I believe they call that "ping ponging"--when you mix multiple tracks down to one to free up tracks.  The beauty of bussing is nothing is rendered, it's just routed, so you don't have the problem you mentioned and can always tweak the components.

If you use Reaper, another very easy way to do something similar is to insert a new track and then click the button that looks like an envelope that basically tells Reaper it's a control track--there may be a more official name for it, but it basically just controls the tracks that are in its folder.  You put the tracks you want it to control under neath and then click that same envelope button twice on the last track you want in it so that Reaper knows it's only the ones in between that will be controlled.  Then you can add effects or use it's slider to control the "master volume" of those tracks combined. 

Maybe this is different than bussing in some fundamental way, but it's the way I learned to handle those problems.  They're probably both just as easy as the next if you've done it once or twice.  Anybody else know why one way is better than the other or is it two ways of doing the same thing?

eyeprod

This is some great info. I am going to try this stuff on some upcoming studio shit I'll be working on. I don't see it being especially useful when i'm working with only 8 to 12 tracks, but for more complex stuff it sounds great to utilize busses. I figured they were for grouping tracks and would make my life easier, but I have been too lazy to delve into it.

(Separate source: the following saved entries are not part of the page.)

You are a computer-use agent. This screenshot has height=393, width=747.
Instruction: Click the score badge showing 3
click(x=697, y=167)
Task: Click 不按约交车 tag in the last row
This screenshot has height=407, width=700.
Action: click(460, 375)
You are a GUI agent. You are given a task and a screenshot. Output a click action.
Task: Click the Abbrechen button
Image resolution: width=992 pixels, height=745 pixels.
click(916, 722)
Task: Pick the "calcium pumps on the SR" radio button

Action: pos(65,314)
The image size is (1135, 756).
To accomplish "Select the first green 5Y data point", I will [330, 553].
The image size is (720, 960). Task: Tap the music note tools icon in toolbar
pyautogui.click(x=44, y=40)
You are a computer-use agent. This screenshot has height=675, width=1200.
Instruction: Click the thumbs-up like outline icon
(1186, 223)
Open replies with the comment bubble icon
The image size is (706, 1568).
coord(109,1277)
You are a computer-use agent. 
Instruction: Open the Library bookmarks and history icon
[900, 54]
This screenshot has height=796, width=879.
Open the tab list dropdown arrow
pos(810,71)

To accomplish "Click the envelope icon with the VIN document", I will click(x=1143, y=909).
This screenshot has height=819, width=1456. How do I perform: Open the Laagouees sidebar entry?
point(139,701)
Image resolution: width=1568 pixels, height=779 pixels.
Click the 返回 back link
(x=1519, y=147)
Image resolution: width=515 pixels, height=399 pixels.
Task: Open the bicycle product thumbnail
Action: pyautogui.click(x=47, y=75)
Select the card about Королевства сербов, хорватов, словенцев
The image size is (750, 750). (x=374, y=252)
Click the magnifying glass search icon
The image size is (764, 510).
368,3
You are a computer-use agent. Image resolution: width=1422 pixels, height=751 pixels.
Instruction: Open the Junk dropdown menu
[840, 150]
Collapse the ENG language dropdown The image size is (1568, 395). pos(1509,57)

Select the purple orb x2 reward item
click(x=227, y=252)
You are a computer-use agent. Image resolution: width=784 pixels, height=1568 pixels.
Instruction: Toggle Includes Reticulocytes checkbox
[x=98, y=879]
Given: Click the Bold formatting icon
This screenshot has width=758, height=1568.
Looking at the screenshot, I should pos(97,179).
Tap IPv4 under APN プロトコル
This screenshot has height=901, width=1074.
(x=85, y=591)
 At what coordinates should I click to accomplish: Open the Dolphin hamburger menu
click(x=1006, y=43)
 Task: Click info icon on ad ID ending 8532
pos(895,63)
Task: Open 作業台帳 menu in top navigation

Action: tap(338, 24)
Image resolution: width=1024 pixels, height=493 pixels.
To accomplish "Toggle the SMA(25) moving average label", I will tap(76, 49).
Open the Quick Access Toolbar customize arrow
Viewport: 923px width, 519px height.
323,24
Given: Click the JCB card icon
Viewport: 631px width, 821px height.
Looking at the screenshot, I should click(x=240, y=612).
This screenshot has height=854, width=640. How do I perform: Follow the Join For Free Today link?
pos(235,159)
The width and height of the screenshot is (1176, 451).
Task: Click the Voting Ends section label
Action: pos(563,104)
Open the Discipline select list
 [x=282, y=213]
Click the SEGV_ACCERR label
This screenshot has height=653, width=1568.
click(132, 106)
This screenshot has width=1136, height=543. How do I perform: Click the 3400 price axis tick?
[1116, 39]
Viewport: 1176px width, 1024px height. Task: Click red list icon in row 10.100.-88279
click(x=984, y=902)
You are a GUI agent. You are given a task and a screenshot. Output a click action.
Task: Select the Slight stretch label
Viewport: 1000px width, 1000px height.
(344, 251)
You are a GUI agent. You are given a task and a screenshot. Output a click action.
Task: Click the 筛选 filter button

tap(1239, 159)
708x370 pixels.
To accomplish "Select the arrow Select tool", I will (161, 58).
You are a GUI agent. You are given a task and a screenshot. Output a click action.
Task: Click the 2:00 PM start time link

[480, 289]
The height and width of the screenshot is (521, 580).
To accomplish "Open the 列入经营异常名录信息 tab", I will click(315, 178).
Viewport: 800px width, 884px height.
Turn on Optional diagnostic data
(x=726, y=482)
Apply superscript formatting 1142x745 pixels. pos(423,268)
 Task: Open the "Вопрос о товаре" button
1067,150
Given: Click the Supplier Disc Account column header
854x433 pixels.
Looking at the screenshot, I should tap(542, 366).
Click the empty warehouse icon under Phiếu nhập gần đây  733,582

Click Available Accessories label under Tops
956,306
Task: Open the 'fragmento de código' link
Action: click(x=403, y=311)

I have to add, as per the topic at hand, that I do use some compression and a limiter on the masters for my home recorded shit. Forgot to mention that. I don't really look at numbers, db levels, etc on my hardware or software. Just watch the levels and keep it from clipping and it's fine by me. I tend to go for a higher volume level so as to match up with the other tunes on my player.

I guess it depends on what kind of music you're doing. That will always affect your methods of setting levels. I overload the fuck out of my stuff lately and that's the sound I'm going for, intense and up front, mostly. I think I'll try some mellower shit soon, and for that I still want some meat to it while working the dynamics or tone and volume more. I'll likely set my levels quite a bit lower than I set up my edgy stuff. I think a lot of music sounds better if it's levels are lower in volume and you have to crank up your sound system to hear it good. ok, I'm going to get back to drinking and drugging now. IT's 2014 eve! have fun
CV - Slender Fungus

jibberish

thank you father o'blivion.    heh

no seriously, you just pulled it all together.   
I push and prod at reaper, so yeah!

I also see the concept can be solved in several ways.

speaking of limiter.  I get crazy with mics and guitars so I bought an alesis nano compressor whatever 25years ago when I got my 4 track cassette. outboard comp is super easy/lazy heh. I really only use it for the limiter. also it doesn't add digital haze either since it is just part of the original analog source. but I never had to mic a kit. I could see wanting a pair of those 4 ch rackmount comps. each mic gets its own comp channel.  so ok, buy me 8 mono Avalon channel strips please...

maybe I am learning why protools is worth x grand. almost anything you do to process digitally seems to fuck shit up on this cheap crap I have.

Corey Y

Man, I really should have noticed this thread earlier, haven't been online much in the last week.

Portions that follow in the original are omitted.